§ **Exercise instructions**
Write out every line exactly, from the first line of the records below through the line that contains "Tap the blue".

§ **Material to process**
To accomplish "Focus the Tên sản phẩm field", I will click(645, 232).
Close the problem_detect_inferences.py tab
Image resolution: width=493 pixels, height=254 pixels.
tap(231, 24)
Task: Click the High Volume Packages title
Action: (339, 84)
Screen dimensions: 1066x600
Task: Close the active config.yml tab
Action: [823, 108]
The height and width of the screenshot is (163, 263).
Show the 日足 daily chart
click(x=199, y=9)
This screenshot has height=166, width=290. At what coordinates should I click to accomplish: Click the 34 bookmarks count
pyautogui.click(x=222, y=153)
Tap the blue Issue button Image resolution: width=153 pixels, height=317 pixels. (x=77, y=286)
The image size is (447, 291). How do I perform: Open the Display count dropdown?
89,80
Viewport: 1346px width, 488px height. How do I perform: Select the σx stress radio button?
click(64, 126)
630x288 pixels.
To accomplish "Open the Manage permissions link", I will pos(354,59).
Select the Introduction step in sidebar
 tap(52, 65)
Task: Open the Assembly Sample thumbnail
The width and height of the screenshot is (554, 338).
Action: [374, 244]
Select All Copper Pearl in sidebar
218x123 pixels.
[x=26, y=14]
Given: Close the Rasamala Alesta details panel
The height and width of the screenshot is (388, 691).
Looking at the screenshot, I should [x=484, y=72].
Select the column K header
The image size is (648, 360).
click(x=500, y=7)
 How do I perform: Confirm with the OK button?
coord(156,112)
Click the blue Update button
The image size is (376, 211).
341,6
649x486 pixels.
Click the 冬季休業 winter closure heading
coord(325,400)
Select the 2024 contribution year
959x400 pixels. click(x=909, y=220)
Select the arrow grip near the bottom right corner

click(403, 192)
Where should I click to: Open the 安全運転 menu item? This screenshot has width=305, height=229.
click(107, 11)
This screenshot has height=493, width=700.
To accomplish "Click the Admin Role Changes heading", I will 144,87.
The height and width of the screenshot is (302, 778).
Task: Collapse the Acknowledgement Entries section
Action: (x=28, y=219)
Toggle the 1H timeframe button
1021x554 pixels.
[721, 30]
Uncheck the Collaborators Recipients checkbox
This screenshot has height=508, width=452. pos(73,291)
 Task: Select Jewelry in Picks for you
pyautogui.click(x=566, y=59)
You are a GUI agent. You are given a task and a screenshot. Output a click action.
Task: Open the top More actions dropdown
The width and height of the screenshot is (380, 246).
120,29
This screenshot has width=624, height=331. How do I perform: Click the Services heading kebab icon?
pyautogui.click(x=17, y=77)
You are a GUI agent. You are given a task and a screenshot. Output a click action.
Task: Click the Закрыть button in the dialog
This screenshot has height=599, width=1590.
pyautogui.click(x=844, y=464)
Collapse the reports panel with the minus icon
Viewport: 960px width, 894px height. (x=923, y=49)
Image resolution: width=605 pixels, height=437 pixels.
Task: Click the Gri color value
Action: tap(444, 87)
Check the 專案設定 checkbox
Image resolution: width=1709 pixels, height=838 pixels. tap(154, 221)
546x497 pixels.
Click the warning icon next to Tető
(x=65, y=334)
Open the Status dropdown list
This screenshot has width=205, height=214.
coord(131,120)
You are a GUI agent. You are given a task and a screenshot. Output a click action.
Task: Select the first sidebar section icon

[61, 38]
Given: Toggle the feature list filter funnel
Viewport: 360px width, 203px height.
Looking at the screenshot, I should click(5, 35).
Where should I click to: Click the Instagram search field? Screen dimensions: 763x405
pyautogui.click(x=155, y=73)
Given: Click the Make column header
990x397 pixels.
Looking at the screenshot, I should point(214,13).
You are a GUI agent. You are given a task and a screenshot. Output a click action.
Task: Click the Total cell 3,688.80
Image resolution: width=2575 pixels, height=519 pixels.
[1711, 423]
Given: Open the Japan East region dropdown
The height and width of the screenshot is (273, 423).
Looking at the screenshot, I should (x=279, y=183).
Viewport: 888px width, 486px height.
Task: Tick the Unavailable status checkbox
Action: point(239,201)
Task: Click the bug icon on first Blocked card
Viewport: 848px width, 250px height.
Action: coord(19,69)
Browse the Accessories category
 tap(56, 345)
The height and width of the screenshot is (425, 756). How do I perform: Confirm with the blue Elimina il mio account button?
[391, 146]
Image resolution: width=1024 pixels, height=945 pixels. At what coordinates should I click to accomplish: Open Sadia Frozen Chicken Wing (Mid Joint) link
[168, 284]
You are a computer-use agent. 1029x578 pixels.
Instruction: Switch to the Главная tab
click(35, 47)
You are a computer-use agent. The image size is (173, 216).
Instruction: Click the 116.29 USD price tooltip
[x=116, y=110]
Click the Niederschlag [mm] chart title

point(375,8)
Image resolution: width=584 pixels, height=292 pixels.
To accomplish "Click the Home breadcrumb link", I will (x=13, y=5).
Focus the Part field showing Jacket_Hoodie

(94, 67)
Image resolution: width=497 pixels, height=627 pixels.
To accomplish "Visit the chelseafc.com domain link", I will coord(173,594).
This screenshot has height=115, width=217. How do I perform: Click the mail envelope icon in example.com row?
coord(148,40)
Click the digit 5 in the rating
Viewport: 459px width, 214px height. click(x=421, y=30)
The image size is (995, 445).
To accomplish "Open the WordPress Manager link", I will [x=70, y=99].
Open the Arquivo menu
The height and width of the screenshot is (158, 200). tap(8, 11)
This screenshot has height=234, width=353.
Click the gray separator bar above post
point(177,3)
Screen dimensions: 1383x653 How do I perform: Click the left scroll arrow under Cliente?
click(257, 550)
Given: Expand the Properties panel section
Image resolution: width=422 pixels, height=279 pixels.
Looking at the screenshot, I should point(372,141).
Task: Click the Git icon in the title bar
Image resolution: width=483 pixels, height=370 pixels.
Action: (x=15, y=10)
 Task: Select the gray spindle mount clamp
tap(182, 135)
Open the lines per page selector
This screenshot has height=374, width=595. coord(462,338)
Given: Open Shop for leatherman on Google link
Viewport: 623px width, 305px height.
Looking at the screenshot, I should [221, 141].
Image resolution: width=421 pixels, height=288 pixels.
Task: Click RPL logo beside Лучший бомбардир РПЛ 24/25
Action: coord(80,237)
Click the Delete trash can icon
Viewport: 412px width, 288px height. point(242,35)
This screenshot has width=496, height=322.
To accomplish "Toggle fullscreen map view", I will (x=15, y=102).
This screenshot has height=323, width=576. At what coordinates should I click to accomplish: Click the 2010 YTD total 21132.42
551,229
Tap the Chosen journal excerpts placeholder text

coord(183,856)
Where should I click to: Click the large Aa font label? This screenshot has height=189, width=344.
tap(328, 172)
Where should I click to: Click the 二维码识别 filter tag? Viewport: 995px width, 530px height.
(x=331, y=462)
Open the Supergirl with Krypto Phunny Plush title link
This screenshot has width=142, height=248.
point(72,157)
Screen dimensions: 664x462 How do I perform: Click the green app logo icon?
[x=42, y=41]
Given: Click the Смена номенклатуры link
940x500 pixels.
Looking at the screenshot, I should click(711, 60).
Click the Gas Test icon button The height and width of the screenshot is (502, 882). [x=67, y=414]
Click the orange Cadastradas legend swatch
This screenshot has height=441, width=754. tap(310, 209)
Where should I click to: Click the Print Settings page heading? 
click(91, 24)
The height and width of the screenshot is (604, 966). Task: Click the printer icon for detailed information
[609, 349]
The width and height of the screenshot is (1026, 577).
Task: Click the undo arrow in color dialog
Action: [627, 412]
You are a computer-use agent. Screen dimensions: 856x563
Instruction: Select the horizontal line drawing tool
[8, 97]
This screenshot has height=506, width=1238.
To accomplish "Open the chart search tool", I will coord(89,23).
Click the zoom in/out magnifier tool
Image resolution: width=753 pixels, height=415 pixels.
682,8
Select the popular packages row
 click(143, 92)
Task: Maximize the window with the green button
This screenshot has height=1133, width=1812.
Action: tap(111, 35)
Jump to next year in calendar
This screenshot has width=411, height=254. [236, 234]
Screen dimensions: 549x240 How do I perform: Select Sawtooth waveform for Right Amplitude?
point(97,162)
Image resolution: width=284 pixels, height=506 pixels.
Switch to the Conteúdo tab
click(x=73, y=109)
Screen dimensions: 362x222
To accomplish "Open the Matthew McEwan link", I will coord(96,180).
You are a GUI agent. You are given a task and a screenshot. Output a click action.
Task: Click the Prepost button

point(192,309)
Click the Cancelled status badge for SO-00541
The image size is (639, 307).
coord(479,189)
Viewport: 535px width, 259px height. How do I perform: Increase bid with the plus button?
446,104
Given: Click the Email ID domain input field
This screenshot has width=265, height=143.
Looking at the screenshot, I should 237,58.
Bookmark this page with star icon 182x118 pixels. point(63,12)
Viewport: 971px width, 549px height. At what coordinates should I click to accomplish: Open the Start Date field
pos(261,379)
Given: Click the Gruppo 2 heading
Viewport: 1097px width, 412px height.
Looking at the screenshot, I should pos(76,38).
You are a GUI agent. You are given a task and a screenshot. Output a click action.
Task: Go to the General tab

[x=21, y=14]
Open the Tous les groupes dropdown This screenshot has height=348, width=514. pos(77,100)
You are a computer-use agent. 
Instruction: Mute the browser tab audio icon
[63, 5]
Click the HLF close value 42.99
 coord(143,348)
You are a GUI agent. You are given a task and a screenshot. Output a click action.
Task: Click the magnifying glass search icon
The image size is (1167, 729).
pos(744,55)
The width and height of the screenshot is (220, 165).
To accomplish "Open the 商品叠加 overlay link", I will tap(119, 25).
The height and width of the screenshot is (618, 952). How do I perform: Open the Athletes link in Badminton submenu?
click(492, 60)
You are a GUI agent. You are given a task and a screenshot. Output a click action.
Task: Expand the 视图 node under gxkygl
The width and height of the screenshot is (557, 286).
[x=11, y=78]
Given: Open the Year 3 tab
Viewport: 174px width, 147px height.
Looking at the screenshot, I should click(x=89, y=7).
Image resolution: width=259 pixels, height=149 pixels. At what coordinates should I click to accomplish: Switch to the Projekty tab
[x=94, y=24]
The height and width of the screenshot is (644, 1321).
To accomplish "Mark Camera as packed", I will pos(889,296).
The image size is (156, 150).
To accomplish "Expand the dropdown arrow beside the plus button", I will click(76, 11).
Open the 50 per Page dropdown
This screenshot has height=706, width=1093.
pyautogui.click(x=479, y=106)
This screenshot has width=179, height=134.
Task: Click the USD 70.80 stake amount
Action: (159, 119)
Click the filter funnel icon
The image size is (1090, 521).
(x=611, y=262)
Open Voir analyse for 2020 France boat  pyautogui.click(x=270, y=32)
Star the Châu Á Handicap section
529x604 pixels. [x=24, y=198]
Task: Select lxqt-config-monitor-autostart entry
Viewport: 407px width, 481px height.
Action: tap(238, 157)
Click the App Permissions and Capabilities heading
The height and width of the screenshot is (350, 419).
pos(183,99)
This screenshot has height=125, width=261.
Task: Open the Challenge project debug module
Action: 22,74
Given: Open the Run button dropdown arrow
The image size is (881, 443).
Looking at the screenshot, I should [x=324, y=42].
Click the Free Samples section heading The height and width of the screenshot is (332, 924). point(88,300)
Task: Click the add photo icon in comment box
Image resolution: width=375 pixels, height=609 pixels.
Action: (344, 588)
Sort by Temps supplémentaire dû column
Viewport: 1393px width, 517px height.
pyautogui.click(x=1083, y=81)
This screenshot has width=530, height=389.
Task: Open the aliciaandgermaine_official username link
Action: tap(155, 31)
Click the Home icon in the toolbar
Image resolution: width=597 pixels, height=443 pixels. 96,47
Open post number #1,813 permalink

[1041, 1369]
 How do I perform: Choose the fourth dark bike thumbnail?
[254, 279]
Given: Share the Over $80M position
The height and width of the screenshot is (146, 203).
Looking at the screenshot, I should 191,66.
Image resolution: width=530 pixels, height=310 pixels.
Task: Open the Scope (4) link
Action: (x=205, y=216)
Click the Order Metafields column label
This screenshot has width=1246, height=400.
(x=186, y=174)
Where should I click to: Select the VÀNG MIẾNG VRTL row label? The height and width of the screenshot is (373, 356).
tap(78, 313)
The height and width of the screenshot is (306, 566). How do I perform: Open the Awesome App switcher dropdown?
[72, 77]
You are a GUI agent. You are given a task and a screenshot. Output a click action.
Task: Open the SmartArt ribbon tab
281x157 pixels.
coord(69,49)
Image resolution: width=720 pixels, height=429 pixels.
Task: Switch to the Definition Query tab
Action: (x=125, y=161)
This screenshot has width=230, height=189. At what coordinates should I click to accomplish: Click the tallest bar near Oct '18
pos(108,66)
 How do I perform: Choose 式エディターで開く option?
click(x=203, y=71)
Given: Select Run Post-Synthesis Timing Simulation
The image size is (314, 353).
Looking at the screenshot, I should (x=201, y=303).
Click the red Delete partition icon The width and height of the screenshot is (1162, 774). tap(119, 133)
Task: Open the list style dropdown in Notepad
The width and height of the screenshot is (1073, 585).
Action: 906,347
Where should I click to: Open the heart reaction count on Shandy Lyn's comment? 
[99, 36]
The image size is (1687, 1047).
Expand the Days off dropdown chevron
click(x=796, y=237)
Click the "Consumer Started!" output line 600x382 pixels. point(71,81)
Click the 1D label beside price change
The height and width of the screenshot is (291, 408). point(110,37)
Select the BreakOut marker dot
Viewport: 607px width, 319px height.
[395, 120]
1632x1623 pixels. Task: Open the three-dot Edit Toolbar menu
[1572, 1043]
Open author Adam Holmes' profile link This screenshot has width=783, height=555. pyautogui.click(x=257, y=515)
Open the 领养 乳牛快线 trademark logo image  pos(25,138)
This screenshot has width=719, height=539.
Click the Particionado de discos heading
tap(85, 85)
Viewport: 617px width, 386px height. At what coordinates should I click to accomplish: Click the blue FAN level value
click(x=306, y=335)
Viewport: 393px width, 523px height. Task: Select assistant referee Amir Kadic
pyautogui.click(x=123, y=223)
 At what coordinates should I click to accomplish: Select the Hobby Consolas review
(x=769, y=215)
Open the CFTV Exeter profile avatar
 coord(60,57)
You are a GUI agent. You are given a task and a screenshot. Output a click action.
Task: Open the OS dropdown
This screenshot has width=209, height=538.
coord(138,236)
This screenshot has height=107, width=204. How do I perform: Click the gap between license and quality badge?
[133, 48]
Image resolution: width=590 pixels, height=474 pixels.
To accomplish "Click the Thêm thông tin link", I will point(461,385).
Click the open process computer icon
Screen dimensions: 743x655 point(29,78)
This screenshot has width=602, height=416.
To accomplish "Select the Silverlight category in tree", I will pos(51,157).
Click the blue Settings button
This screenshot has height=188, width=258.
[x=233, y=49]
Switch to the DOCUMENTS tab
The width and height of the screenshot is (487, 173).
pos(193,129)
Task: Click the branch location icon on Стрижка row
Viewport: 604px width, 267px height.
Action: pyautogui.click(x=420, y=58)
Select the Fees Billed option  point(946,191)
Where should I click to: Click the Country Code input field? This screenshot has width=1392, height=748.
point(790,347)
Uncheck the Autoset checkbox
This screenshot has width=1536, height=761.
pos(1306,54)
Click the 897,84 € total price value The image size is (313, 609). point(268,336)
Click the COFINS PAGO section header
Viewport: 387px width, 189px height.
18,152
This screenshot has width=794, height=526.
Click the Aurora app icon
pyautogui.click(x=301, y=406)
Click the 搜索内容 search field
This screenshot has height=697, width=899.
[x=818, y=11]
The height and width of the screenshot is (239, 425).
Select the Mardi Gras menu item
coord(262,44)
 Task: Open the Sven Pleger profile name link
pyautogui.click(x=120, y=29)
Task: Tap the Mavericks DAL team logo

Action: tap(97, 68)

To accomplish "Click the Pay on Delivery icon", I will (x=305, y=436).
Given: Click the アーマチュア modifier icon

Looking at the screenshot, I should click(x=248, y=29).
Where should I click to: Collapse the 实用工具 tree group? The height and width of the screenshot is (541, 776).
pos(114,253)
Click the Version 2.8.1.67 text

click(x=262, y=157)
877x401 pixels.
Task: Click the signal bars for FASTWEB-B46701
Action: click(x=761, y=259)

§ **Solved problem**
To accomplish "Focus the Tên sản phẩm field", I will click(645, 232).
Close the problem_detect_inferences.py tab
Image resolution: width=493 pixels, height=254 pixels.
tap(231, 24)
Task: Click the High Volume Packages title
Action: (339, 84)
Screen dimensions: 1066x600
Task: Close the active config.yml tab
Action: [823, 108]
The height and width of the screenshot is (163, 263).
Show the 日足 daily chart
click(x=199, y=9)
This screenshot has height=166, width=290. At what coordinates should I click to accomplish: Click the 34 bookmarks count
pyautogui.click(x=222, y=153)
Tap the blue Issue button Image resolution: width=153 pixels, height=317 pixels. (x=77, y=286)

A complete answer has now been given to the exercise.